The reason that my topic is Shakespeare is that the week’s teaching to the high school students has been on Shakespeare’s plays. I have, therefore, been bringing a little slice of Old England to New England; or, to be more precise and more pedantic, a little slice of Early Modern England to New England.

Monday’s class was on “Shakespeare: The Man and His Times”. This was focused on Shakespeare’s life and the perilous anti-Catholic times in which he lived. Its purpose was to give the students the necessary historical context to approach the plays in the light of Shakespeare’s experience of religion and politics and his response to such experience made manifest in his work.
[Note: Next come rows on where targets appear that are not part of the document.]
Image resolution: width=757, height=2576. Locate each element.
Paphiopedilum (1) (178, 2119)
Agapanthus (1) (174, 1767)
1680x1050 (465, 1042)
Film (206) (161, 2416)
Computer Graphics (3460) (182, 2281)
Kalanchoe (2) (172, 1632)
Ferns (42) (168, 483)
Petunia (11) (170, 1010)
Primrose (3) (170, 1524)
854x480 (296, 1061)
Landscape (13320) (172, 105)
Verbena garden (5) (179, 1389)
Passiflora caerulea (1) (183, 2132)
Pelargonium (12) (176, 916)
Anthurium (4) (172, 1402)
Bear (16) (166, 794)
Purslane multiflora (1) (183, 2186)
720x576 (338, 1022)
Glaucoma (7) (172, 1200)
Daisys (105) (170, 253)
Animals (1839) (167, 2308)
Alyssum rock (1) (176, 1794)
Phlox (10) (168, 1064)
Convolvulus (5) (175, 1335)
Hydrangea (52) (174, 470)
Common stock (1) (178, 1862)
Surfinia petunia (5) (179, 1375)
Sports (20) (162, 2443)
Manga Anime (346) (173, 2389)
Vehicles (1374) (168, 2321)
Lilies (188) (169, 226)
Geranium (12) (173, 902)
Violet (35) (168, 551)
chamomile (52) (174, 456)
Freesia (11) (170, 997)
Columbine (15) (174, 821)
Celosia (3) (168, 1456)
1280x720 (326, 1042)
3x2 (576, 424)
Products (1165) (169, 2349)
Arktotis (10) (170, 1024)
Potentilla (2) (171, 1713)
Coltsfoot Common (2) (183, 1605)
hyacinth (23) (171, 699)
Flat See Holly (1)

Tuesday’s class won on “Love, Lust and Reason: Romeo and Juliet & Antony and Cleopatra“; Wednesday’s was “Homo Viator versus Homo Superbus: Hamlet versus Macbeth”; and today’s class was “Reason and Madness: King Lear“. Tomorrow’s concluding class will be on “Shakespeare and Thomas More” and will explore Shakespeare’s role in the writing of a mysterious play on the life of the saint.

In addition, on Tuesday, Wednesday and Thursday, I taught an online class for Homeschool Connections on Romeo and Juliet.

You can see, therefore, that this has been a “Bardcentric” week in which Shakespeare has taken centre stage, a veritable Shakespeare Festival during which we’ve been feasting on wisdom.

The daily teaching schedule has concluded at 2pm which has afforded a little time for writing. I’ve written my weekly essay for the Imaginative Conservative, entitled “Reading in the Shadows”, and have written another essay entitled “Liberty and Literature” for a journal which I will refrain from naming at this stage.

Since hotel rooms are not the most exciting of places, I’ve dined out every evening, feasting on fine foods as I’ve been feasting on fine literature during the day. I’ve been clamouring for clams, devouring clam chowder, calm pasta, and clam and lobster bisque. I’ve also indulged my passion for escargots and mussels, as well as wine, ales and cocktails.

On Sunday, as I was flying here from home, the English Premier League football team that I’ve followed passionately ever since I’ve been a child, Chelsea FC, became Club World Champions by beating the reigning European Champions Paris Saint Germaine (PSG) in the FIFA Club World Cup Final. PSG are widely considered to be the best team in the world which made Chelsea’s victory unlikely prior to the event and something of a real shock in the event, and a cause for real celebration after the event! I duly celebrated!

All in all, a very satisfactory week, or as the Bard might say, all’s well that ends well!